** Record excerpts **
----------
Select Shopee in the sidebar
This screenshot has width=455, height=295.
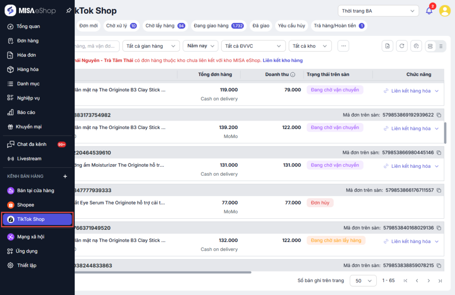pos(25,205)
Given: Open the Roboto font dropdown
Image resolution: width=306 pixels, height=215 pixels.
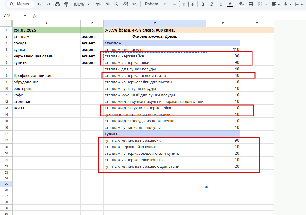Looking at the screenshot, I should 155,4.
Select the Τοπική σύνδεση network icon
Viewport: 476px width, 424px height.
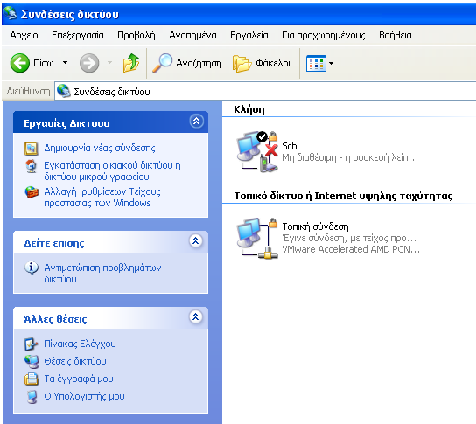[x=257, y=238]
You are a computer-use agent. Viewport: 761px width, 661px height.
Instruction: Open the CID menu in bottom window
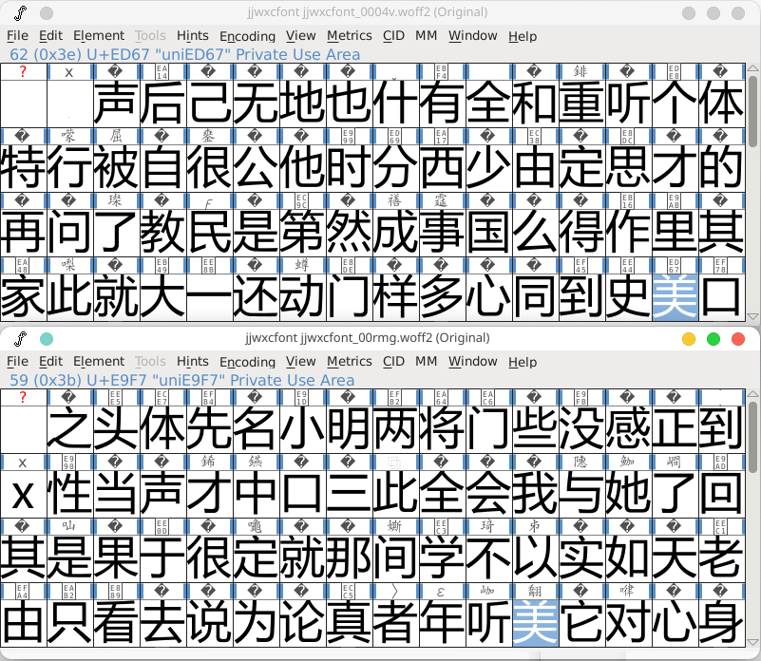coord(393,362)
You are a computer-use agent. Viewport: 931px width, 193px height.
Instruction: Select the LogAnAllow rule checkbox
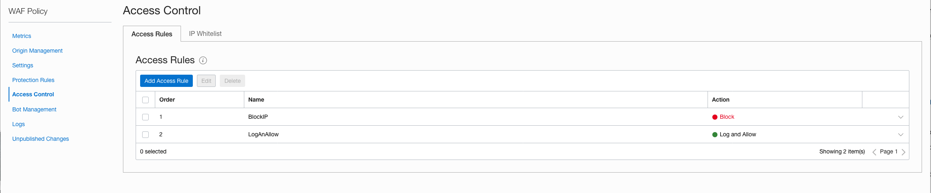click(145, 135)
----------
** To do **
When the line containing "Viewport: 476px width, 424px height." has been located, retype it and each line after it through the end of the records, excluding the pictures and adding nothing else.

** Your solution **
Viewport: 476px width, 424px height.
[x=257, y=238]
You are a computer-use agent. Viewport: 761px width, 661px height.
Instruction: Open the CID menu in bottom window
coord(393,362)
You are a computer-use agent. Viewport: 931px width, 193px height.
Instruction: Select the LogAnAllow rule checkbox
click(145, 135)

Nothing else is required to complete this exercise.